[Stored data]

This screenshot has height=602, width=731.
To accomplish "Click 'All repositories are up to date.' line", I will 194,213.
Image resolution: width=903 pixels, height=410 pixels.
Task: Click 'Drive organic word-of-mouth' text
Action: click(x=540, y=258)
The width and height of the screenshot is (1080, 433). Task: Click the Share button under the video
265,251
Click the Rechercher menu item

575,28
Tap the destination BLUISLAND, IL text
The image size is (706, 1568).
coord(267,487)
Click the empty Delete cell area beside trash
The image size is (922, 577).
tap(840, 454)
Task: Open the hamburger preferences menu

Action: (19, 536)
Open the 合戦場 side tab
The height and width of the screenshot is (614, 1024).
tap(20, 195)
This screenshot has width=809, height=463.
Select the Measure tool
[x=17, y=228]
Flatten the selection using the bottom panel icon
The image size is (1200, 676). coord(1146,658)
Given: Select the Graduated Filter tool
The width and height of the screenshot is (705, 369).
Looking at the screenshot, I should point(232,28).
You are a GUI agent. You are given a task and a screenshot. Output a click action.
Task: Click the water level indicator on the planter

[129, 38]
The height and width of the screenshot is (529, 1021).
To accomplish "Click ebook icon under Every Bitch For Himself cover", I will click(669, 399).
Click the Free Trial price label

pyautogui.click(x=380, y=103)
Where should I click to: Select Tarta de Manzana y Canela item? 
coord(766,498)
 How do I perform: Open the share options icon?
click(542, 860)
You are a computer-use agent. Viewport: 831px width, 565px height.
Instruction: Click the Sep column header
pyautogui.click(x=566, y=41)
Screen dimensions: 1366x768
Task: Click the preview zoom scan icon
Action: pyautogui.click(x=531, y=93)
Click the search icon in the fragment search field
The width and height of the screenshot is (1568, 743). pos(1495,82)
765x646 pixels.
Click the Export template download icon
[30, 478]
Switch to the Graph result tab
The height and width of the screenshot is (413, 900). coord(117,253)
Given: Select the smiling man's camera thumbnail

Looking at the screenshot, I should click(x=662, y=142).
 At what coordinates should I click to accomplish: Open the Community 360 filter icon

• About this exercise: Each record should be repeated in full, exactly as it is written.

• Task answer:
This screenshot has height=602, width=731.
To accomplish "Click 'All repositories are up to date.' line", I will 194,213.
Image resolution: width=903 pixels, height=410 pixels.
Task: Click 'Drive organic word-of-mouth' text
Action: click(x=540, y=258)
The width and height of the screenshot is (1080, 433). Task: Click the Share button under the video
265,251
Click the Rechercher menu item

575,28
Tap the destination BLUISLAND, IL text
The image size is (706, 1568).
coord(267,487)
Click the empty Delete cell area beside trash
The image size is (922, 577).
tap(840, 454)
Task: Open the hamburger preferences menu

Action: (19, 536)
Open the 合戦場 side tab
The height and width of the screenshot is (614, 1024).
tap(20, 195)
This screenshot has width=809, height=463.
Select the Measure tool
[x=17, y=228]
Flatten the selection using the bottom panel icon
The image size is (1200, 676). coord(1146,658)
Given: Select the Graduated Filter tool
The width and height of the screenshot is (705, 369).
Looking at the screenshot, I should point(232,28).
You are a GUI agent. You are given a task and a screenshot. Output a click action.
Task: Click the water level indicator on the planter

[129, 38]
The height and width of the screenshot is (529, 1021).
To accomplish "Click ebook icon under Every Bitch For Himself cover", I will click(669, 399).
Click the Free Trial price label

pyautogui.click(x=380, y=103)
Where should I click to: Select Tarta de Manzana y Canela item? 
coord(766,498)
 How do I perform: Open the share options icon?
click(542, 860)
You are a computer-use agent. Viewport: 831px width, 565px height.
Instruction: Click the Sep column header
pyautogui.click(x=566, y=41)
Screen dimensions: 1366x768
Task: Click the preview zoom scan icon
Action: pyautogui.click(x=531, y=93)
Click the search icon in the fragment search field
The width and height of the screenshot is (1568, 743). pos(1495,82)
765x646 pixels.
Click the Export template download icon
[30, 478]
Switch to the Graph result tab
The height and width of the screenshot is (413, 900). coord(117,253)
Given: Select the smiling man's camera thumbnail

Looking at the screenshot, I should click(x=662, y=142).
 At what coordinates should I click to accomplish: Open the Community 360 filter icon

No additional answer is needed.